Osmani Costa
De Londrina
Às 15h30 de ontem, exatamente uma hora antes do início do treino da Seleção Brasileira, começou a aumentar o movimento de pessoas nas proximidades do Estádio Vitorino Gonçalves Dias (VGD), na área central de Londrina. Sob um forte calor, a presença de policiais militares (PMs) também já era significativa; eles estavam espalhados em pontos estratégicos dentro e fora do estádio.

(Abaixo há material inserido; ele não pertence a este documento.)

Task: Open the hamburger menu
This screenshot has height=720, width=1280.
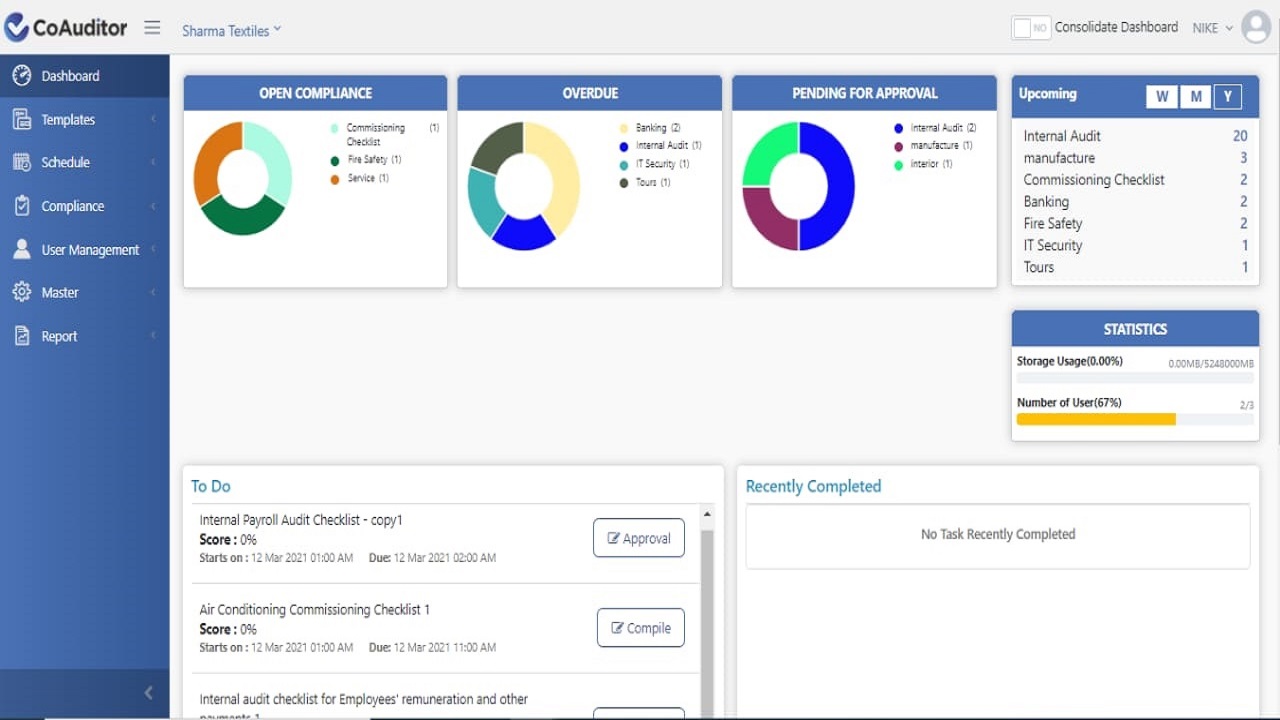Action: (152, 27)
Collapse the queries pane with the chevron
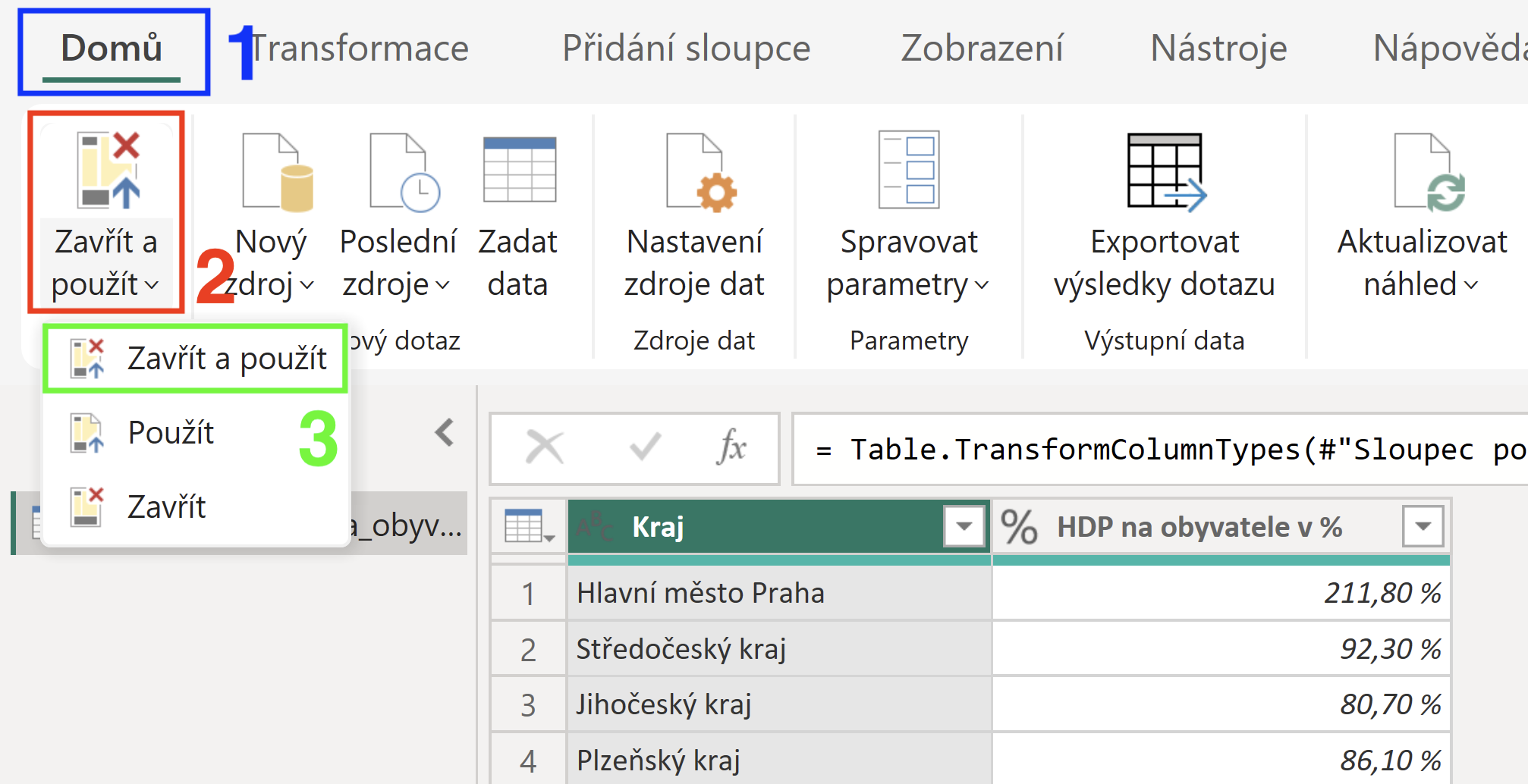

Diferentemente de anteontem, às 15h45 do segundo dia de treinamento ainda eram pequenas as filas nas bilheterias. O preço único de R$ 2,00 pela entrada começa a irritar parte da torcida, que reclama pela gratuidade ou um valor menor. Às 16h05 chega o ônibus oficial da Confederação Brasileira de Futebol (CBF), com os jogadores e a comissão técnica.
A chegada da delegação brasileira foi saudada pela torcida com aplausos e gritos dos nomes de jogadores e do técnico Wanderley Luxemburgo. Entre os torcedores que cercaram o ônibus – mas quase nem viram seus ídolos por causa do cordão de isolamento feito por PMs – estava o microempresário Eurípedes Gonçalves, 49 anos, três filhos e residente em Cambé (13 km a oeste de Londrina).
Gonçalves faz parte de uma parcela especial da torcida, que transita pelas redondezas do VGD enquanto a Seleção treina, mas não entra no estádio por diversos motivos. ‘‘Este horário é complicado, estou em Londrina a trabalho. Passei aqui por curiosidade, para tentar ver pessoalmente algum jogador, mas não tenho tempo para assistir ao treinamento’’, explicou o dono de uma pequena gráfica.
Na opinião dele, é muito importante para Londrina e região a realização do torneio Pré-Olímpico na cidade. ‘‘Pretendo assistir alguns jogos, dentro das minhas possibilidades. Gosto muito de futebol, mas acho que cobrar para o povo ver treinamento é um pouco exagerado; deveria ser gratuito’’, afirmou Gonçalves, que é torcedor do Londrina e do Santos desde a época de Pelé.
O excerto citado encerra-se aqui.